══ THE DATA ══

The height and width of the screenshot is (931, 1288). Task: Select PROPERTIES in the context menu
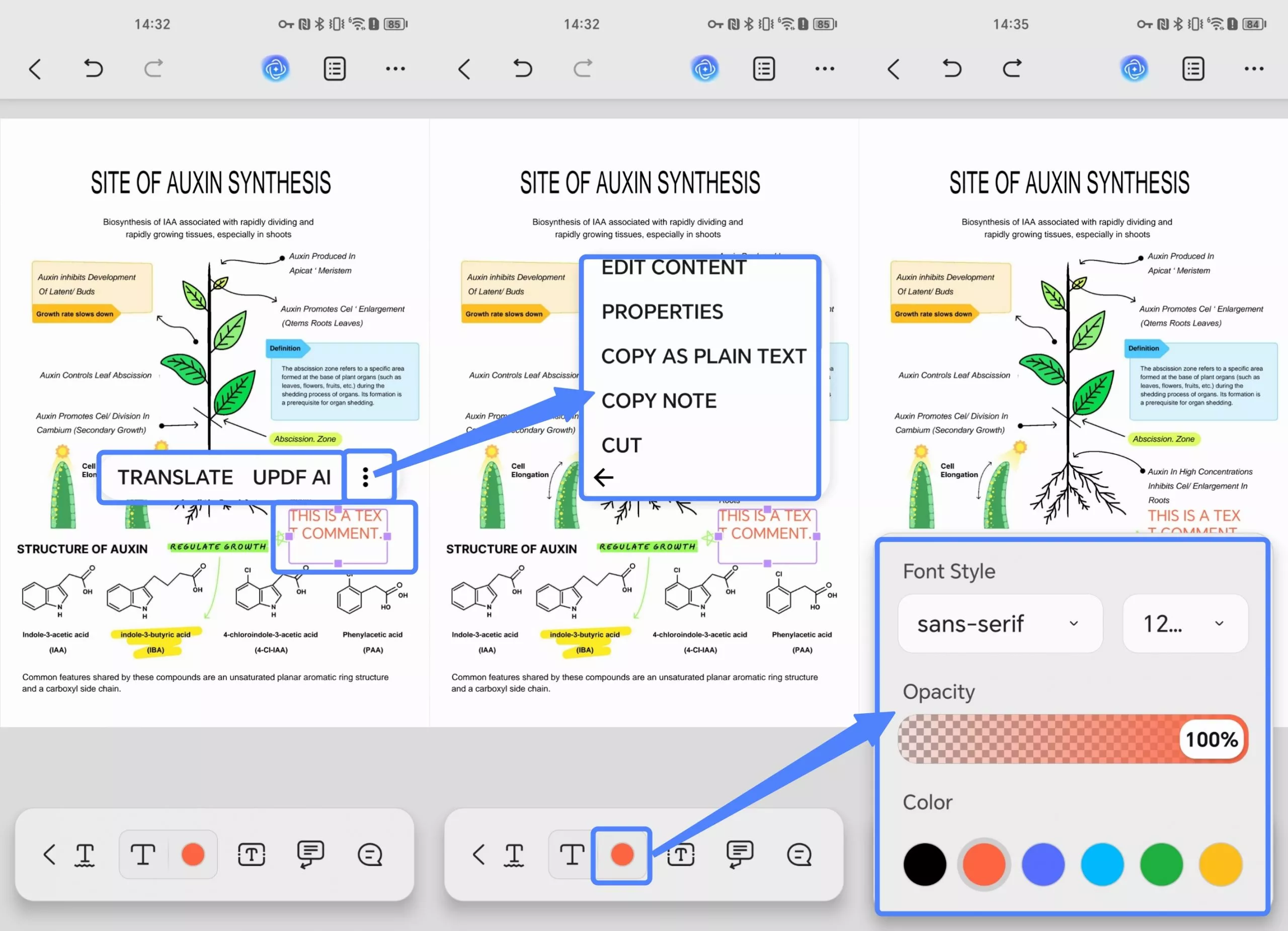point(662,312)
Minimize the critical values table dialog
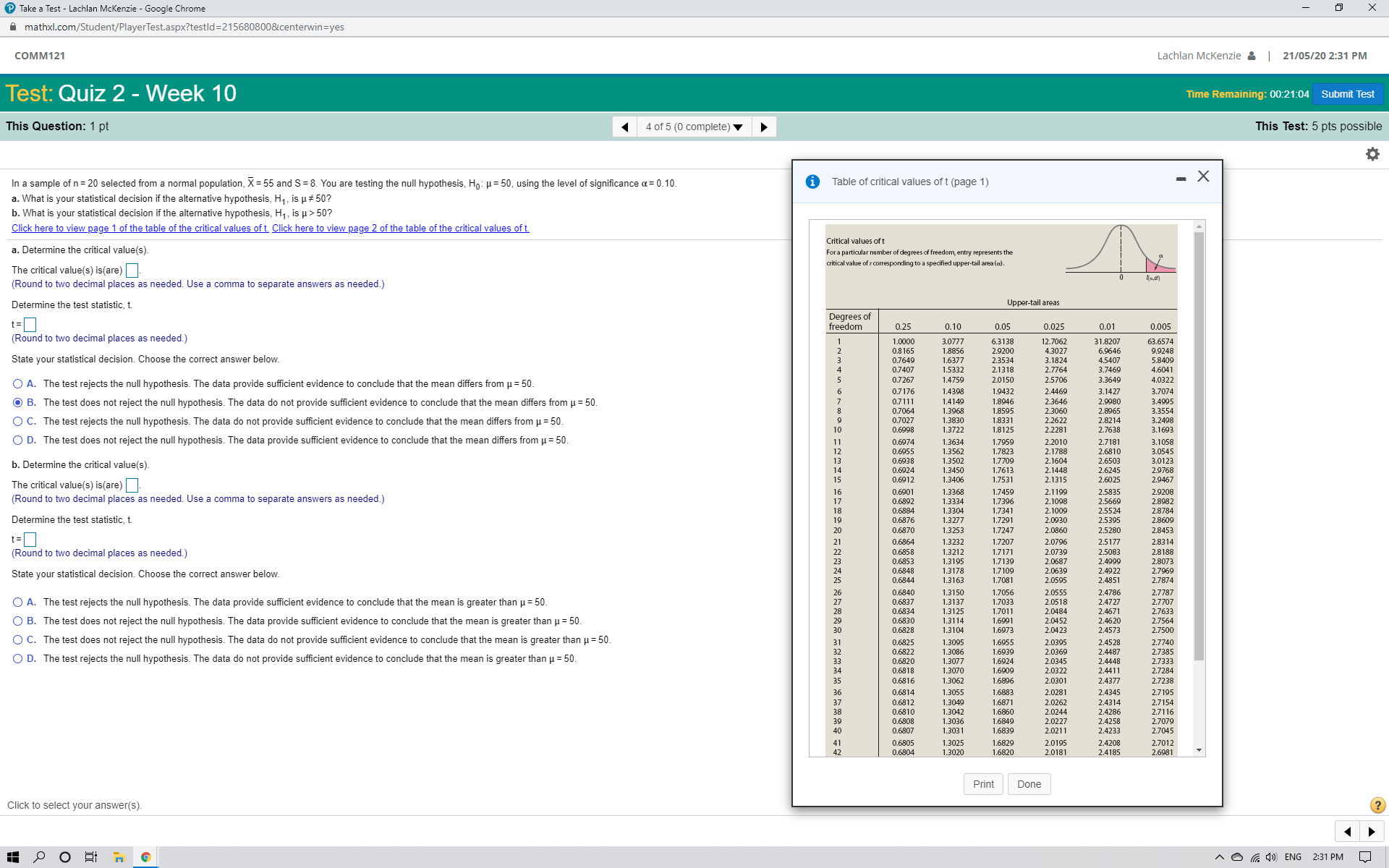The height and width of the screenshot is (868, 1389). point(1181,178)
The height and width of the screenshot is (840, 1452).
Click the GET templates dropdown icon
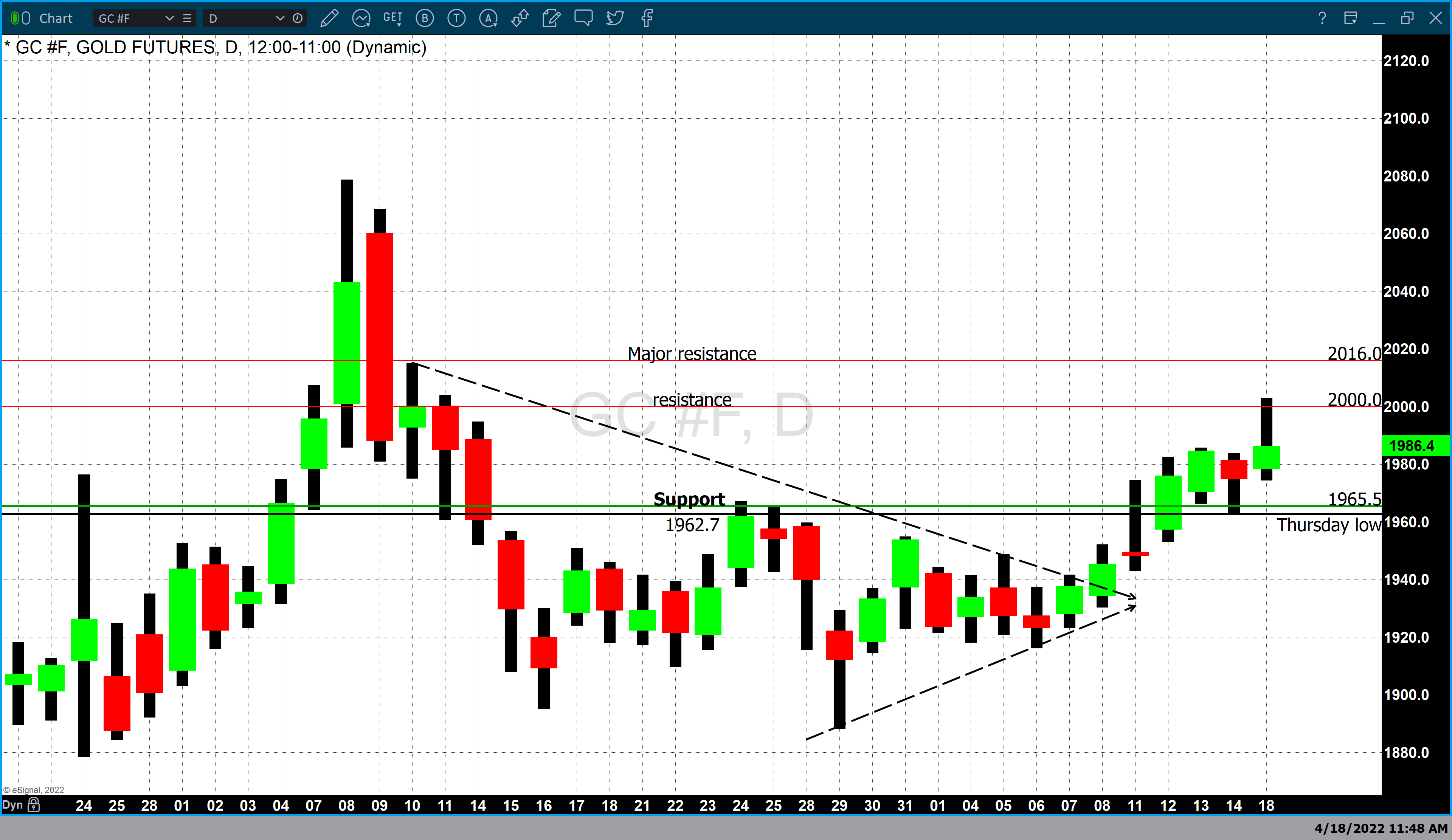click(x=393, y=19)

═══

AIM OF THE TASK: Write out the data word for word. Any picture is to be skipped.

SOLUTION BELOW:
The height and width of the screenshot is (931, 1288). Task: Select PROPERTIES in the context menu
point(662,312)
Minimize the critical values table dialog
The height and width of the screenshot is (868, 1389). point(1181,178)
The height and width of the screenshot is (840, 1452).
Click the GET templates dropdown icon
click(x=393, y=19)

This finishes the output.